───── Text section

# help clutch



## vdubballa2008 (Feb 2, 2008)

So i recently replaced the clutch slave on my 86 qsw, but still have the problem of a slipping clutch, so instead of paying a load of cash i am planning on doin it my self... was wondering if theres a diy for this??? thanks


----------



## eurowner (Jan 26, 2002)

*FV-QR*

You have the Bentley manual for the Quantum?
Damn tranny/center diff assembly is Heavy!
Replace pilot bearing/bushing, throwout bearing & sleeve, Tranny input shaft and side seals, rear main seal, O2 sensor, CV boot kits, center bearing support, clutch master cylinder-make sure to 'power bleed', reverse switch, center diff lock switch, etc before you shove the tranny assembly back in the car.
_Do not break the center diff lock, they are NLA!_


----------



## vdubballa2008 (Feb 2, 2008)

*Re: FV-QR (eurowner)*

thanks.. any other inputs??


----------



## eurowner (Jan 26, 2002)

*FV-QR*

The factory hardware on the prop shaft joints are glued in and tight. Have a sharp high quality tool & impact driver.


----------



## acvr6gti (Jan 11, 2009)

*Re: FV-QR (eurowner)*

is there any alternative clutch you can use instead of the quantum clutch?


----------



## eurowner (Jan 26, 2002)

*FV-QR*

Stock clutch is more then adequate.


----------

──────────
───── Records shown

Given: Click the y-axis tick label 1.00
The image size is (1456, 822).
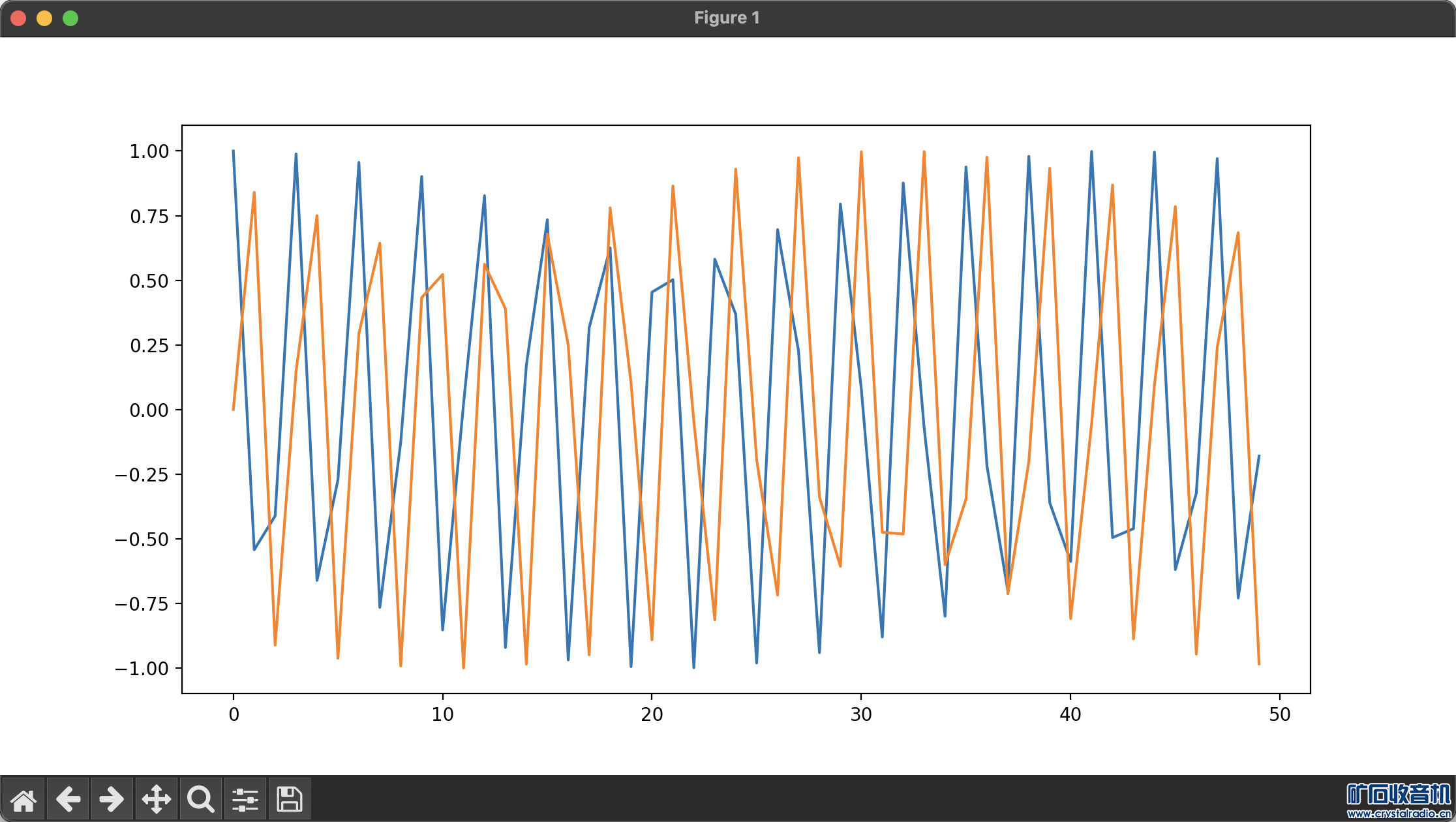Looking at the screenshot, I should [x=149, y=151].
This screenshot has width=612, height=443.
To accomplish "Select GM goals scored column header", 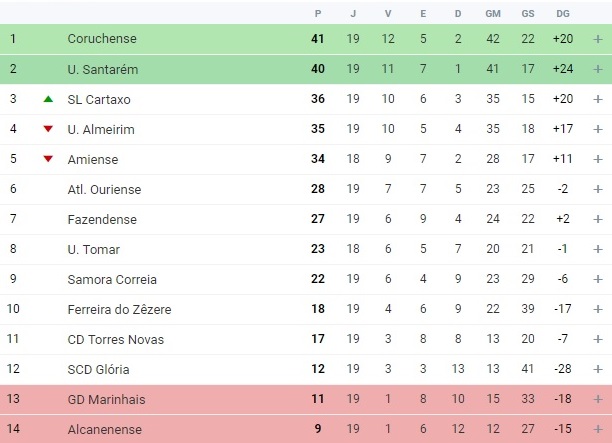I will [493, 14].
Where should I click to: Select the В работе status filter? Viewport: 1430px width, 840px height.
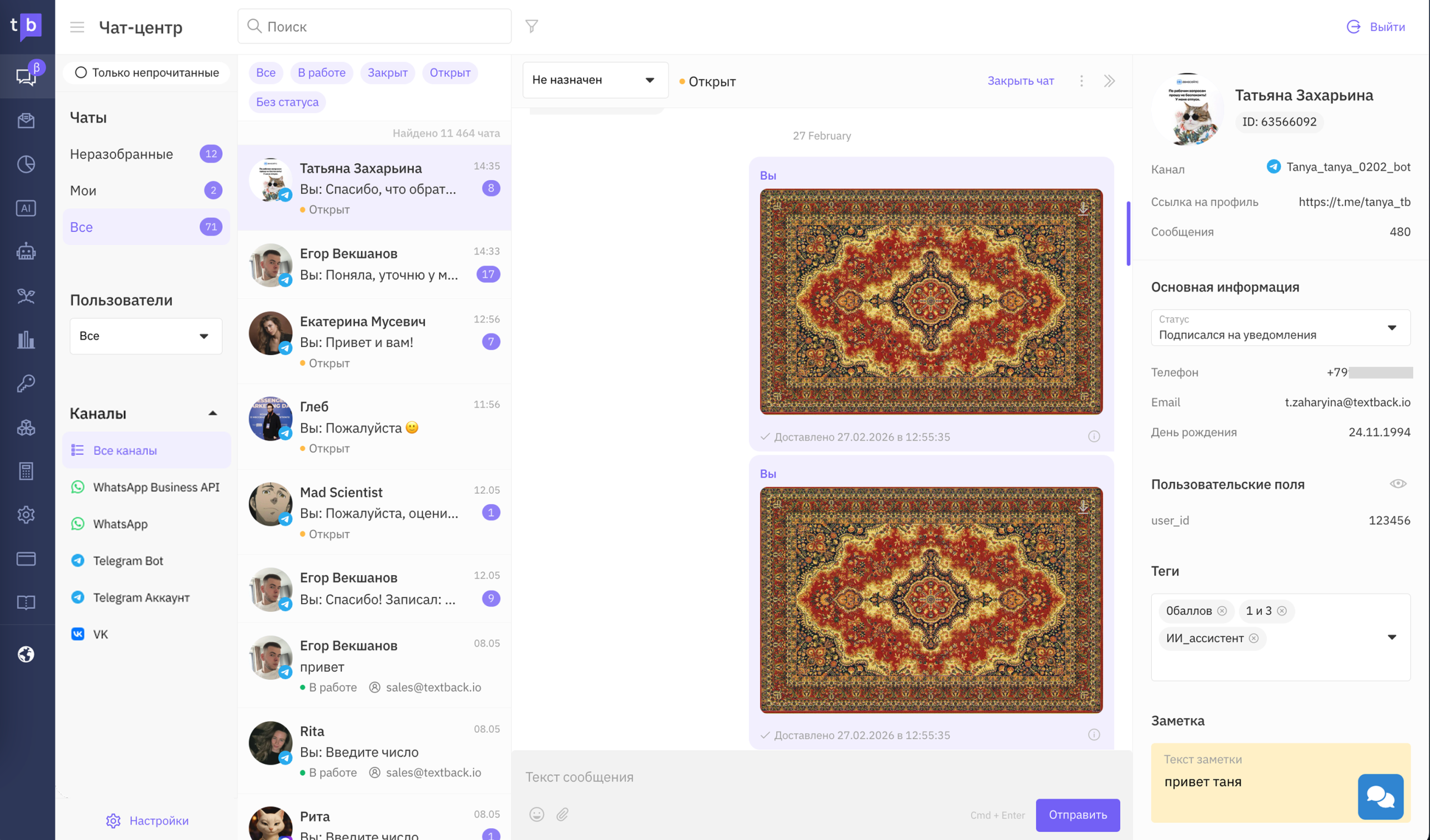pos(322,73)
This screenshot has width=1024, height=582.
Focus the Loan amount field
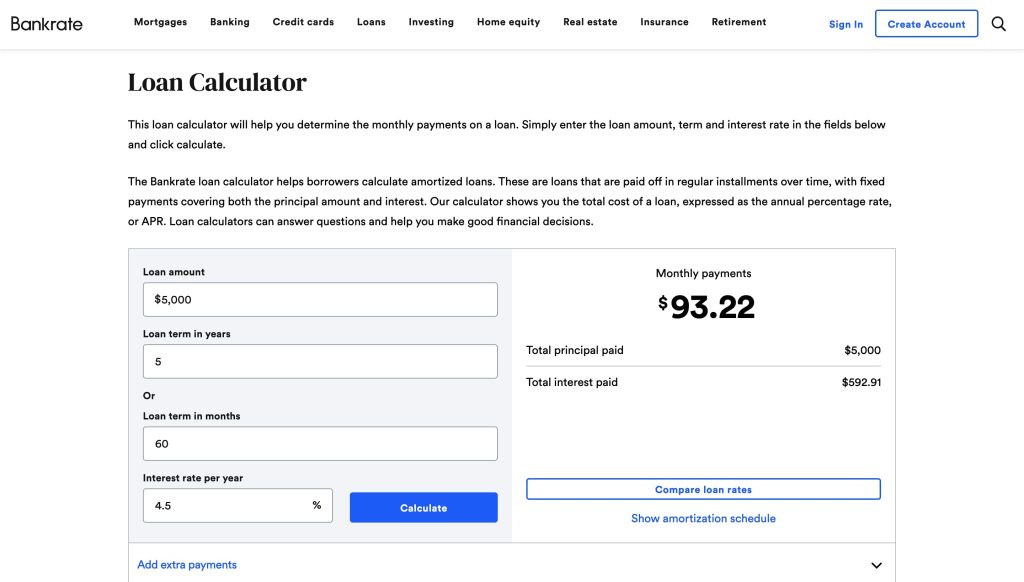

──────────

§ Problems to solve
1. In the forum thread, which manual is the original poster asked whether they have?
2. Recast the records as a JSON list of strings, one string per line with blank lines omitted, covering everything from the line containing "This screenshot has width=1024, height=582." down to the end of the records. Leave the pictures out.

§ Replies
1. The Bentley manual for the Quantum.

2.
[
  "This screenshot has width=1024, height=582.",
  "Focus the Loan amount field"
]